Double immunofluorescence staining of DRG neurons with C-type fiber marker peripherin (green) and sodium channel (red) antibodies. The neurons of double immunoreactivity positive are shown in yellow. (A) Increased expression of TTX-S Nav1.7 and TTX-R Nav1.8 sodium channels in peripherin-positive neurons in L4-L5 DRGs from WA stressed rats (middle panel) compared with the control (left panel). After 3-day recovery following the stress procedure (right panel), the enhanced expression of Nav1.7 returned to control level.
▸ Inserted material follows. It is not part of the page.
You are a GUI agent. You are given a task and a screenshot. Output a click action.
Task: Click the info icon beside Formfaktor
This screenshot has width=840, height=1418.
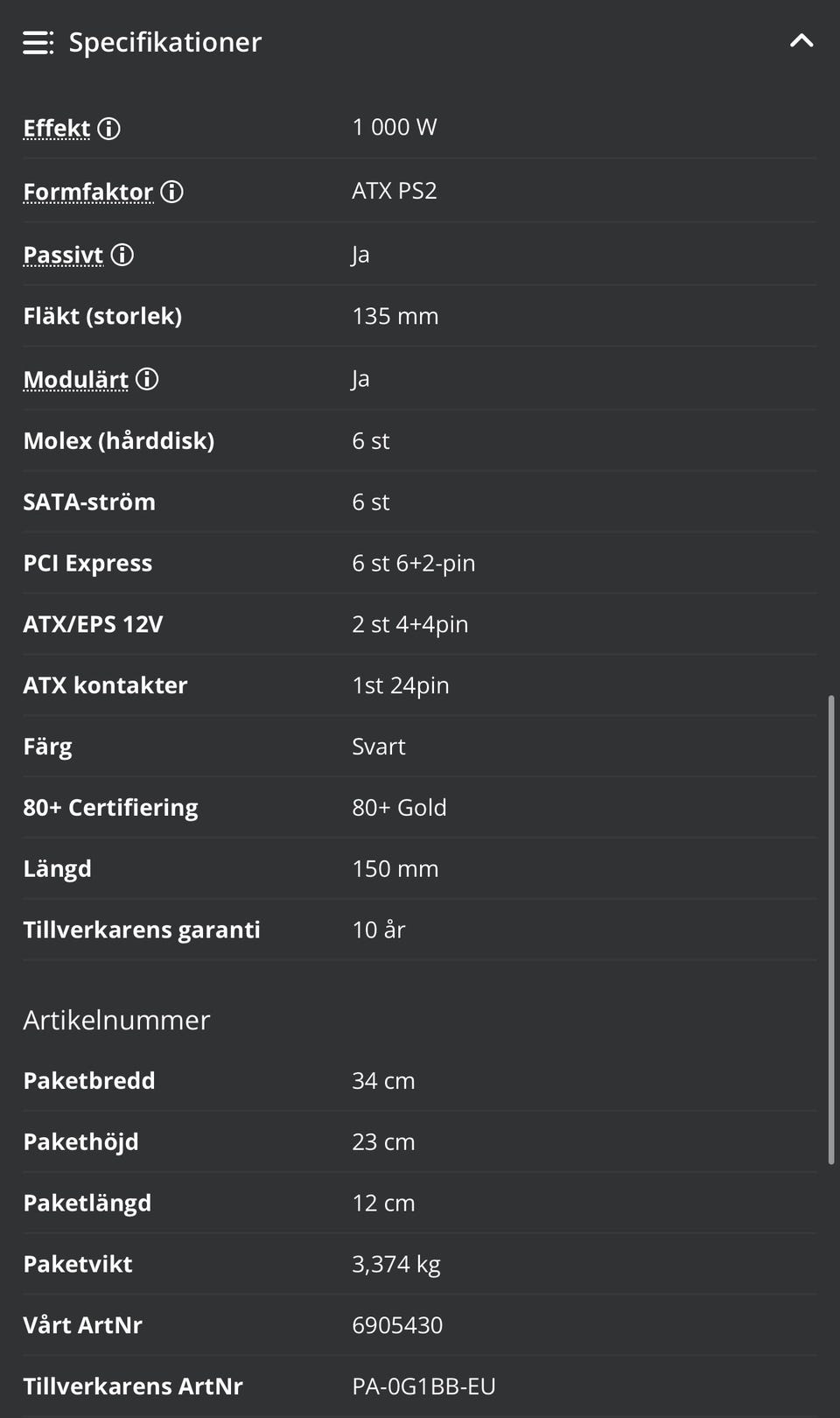pos(172,192)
Scale bar, 50 μm. (B) Percentage changes of the number of double-positive neurons for sodium channels and C-fiber marker peripherin in L4-L5 DRG neurons in WA stressed rats compared to the controls. (C) The number of double-positive neurons for Na_v1.7 / Na_v1.8 and peripherin in L6-S2 DRG neurons in control and stressed rats. Data are expressed as mean ± standard error, n = 4 in each group. *, P < 0.05; **, P < 0.01.

Fig. 9

Corticosterone treatment induced up-regulation of Na_v1.7 and Na_v1.8 sodium channels in L4-L5 DRGs in vitro. (A) Western blot analysis showed significant increases in the expression levels of Na_v1.7 and Na_v1.8 proteins after corticosterone (CORT) treatment in vitro in isolated L4-L5 DRGs from control rats. Two replicates from different animal groups were shown. (B) Statistical analysis of the percentage change of Na_v1.7 and Na_v1.8 proteins in L4-L5 DRGs after corticosterone treatment. (C) Western blot analysis of Na_v1.7 and Na_v1.8 protein expression after corticosterone treatment in vitro in isolated L6-S2 DRGs from control rats. (D) No significant changes in Na_v1.7 and Na_v1.8 protein levels were observed in L6-S2 DRGs treated with corticosterone in vitro. Data are expressed as mean ± standard error, n = 4 in each group. *, P < 0.05.